Com pão e circo, Roma se manteve muitos e muitos anos. Até que um dia, as hordas de bárbaros fizeram desmoronar um império já demasiado apodrecido. A velha Europa, sua herdeira, debate-se hoje com tremendas pressões quer externas (veja-se Espanha e o norte de África), quer internas; em breve, mais uma vez, o velho continente vai ser posto à prova. Está complicada a manutenção da supremacia do homo occidentalis.

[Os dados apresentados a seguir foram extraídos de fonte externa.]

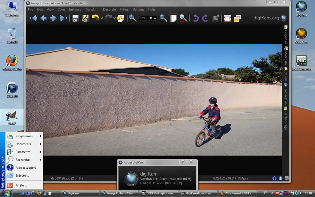Expand the Redo history dropdown arrow
This screenshot has height=197, width=315.
click(x=114, y=18)
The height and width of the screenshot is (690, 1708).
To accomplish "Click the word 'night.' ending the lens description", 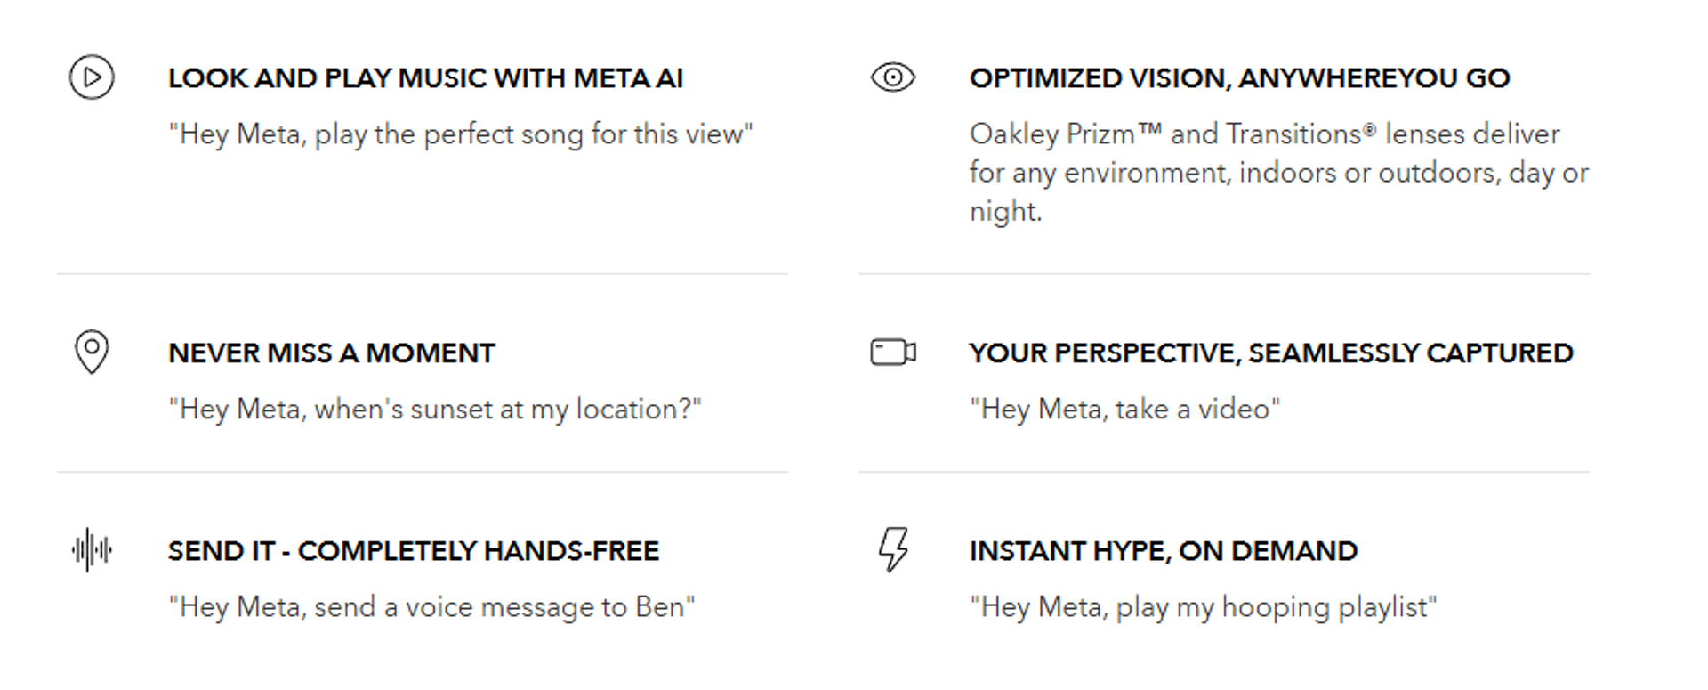I will click(x=1005, y=212).
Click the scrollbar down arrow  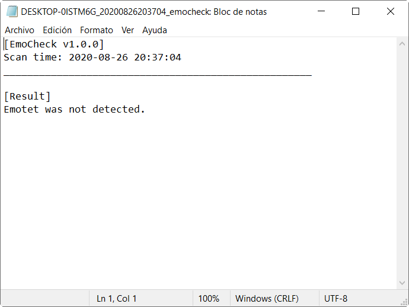click(402, 283)

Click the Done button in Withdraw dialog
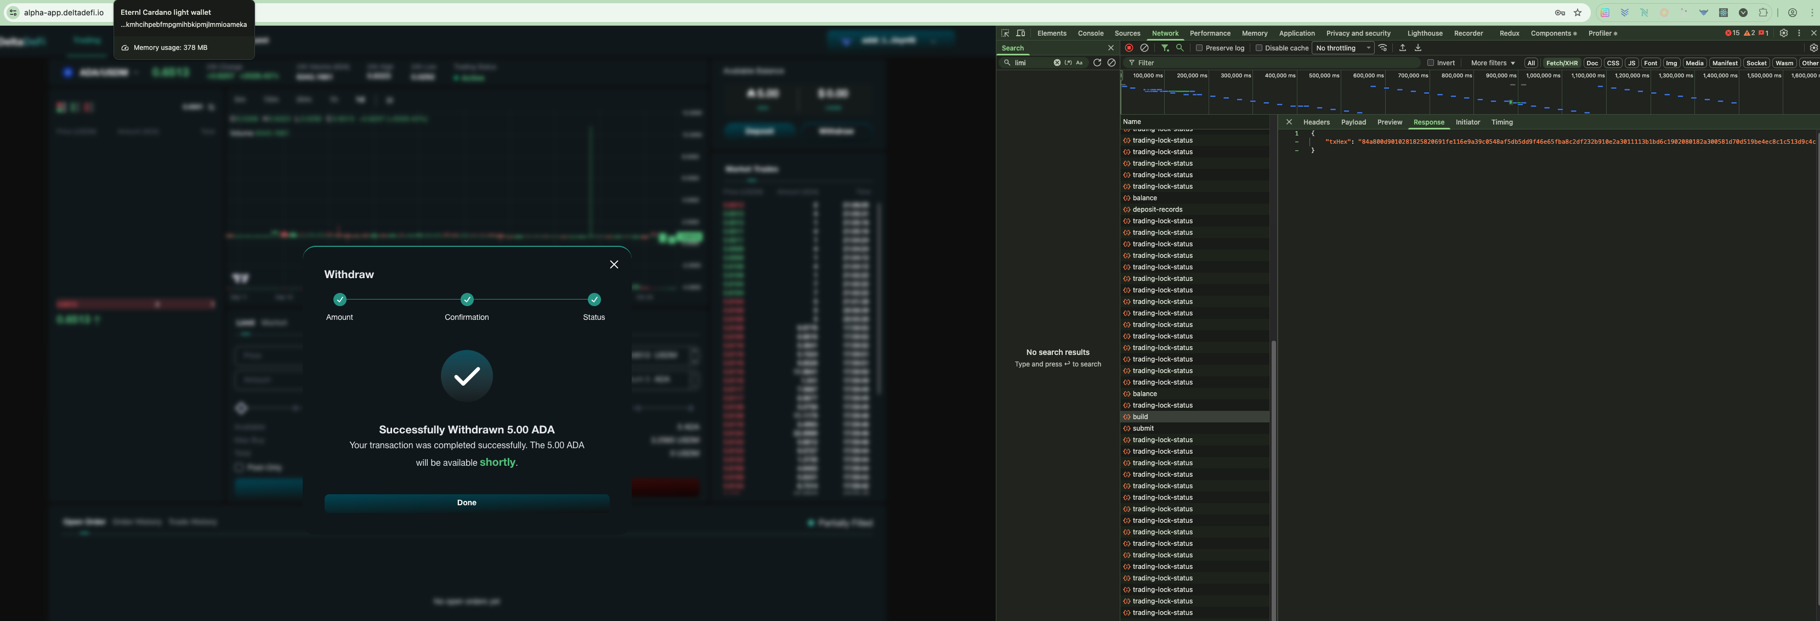tap(466, 502)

quarta-feira, novembro 02, 2005

Tempos novos, políticos velhos

Soares alimenta-se da vaidade de ser Soares;
Cavaco rumina um desejo muito soarista de corporizar um ideal messiânico;
Louçã continua a lançar aos ventos crispadas interpelações moralistas;
Jerónimo aposta certamente nos seus dotes de dançarino para rodopiar na desistência;
Alegre, o mais jovem, deixa o sangue fluir nas veias e mergulha no sonho, que é a vida…
Pelo Alegre é que vamos!

terça-feira, novembro 01, 2005

Eu não acredito em bruxas, pero que las hay, las hay

Por mais inócua que possa parecer a adopção de tradições alheias, parece-me de péssimo gosto esta palhaçada do Halloween. Por um motivo muito simples, trata-se da véspera de um dia em que cada um visita e fala com os seus mortos, do dia de todos os santos e de todos os mortos. (Ficam os outros trezentos e sessenta e quatro para todos os vivos, enquanto pensam que ainda não estão todos mortos).
Irritante é ouvir ainda os ecos do dia anterior, de um corrupio folclórico de bruxinhas, vassouras e morcegos, de abóboras de interior bruxuleante, enfim, de uma atmosfera ludo-comercial de imbecilização das massas.

Febris de internacionalização, enfermos de postiça globalização, cá vamos andando à procura de máscaras que nos sirvam.

BURRO quer BODE

Falácias. Raciocínios aparentemente válidos, ardilosos estratagemas da predilecção dos sofistas.
É com armas de arremesso deste género que se vai vilipendiando a classe docente, que, por norma e civilidade, não costuma responder à letra. Uma das falácias mais venenosas, li-a, há dias, num qualquer blog. Rezava mais ou menos assim: “Se os resultados escolares são fracos, é porque os professores são incompetentes e, como tal, devemos livrar-nos deles, que tanto dinheiro gastam ao Estado”.
Deverão as pessoas que acreditam neste belíssimo raciocínio não esquecer que o dito processo de ensino / aprendizagem se desenvolve em torno de várias factores e condicionantes, em que o professor é apenas uma entre diversas varáveis. Será pertinente elencar algumas: o sistema de ensino, os programas, as condições materiais da escola, o enquadramento sócio-cultural do aluno, o percurso do estudante e a sua motivação para a aprendizagem. É quase impossível ensinar alguém que não queira aprender.
Quem repete esta falácia, deverá estar igualmente disposto a livrar-se dos médicos, pois, se em Portugal, só os génios o podem ser (veja-se as médias de entrada no curso de Medicina), então, a única explicação é serem, obviamente, incompetentes. Porquê? Pelo facto de continuar a haver muitos doentes e nem sequer serem capazes de fazer com a maioria dos fumadores larguem o vício.

Não enjeitando as responsabilidades que lhe assistem, o professor não pode continuar a desempenhar o pouco glorioso papel de bode expiatório.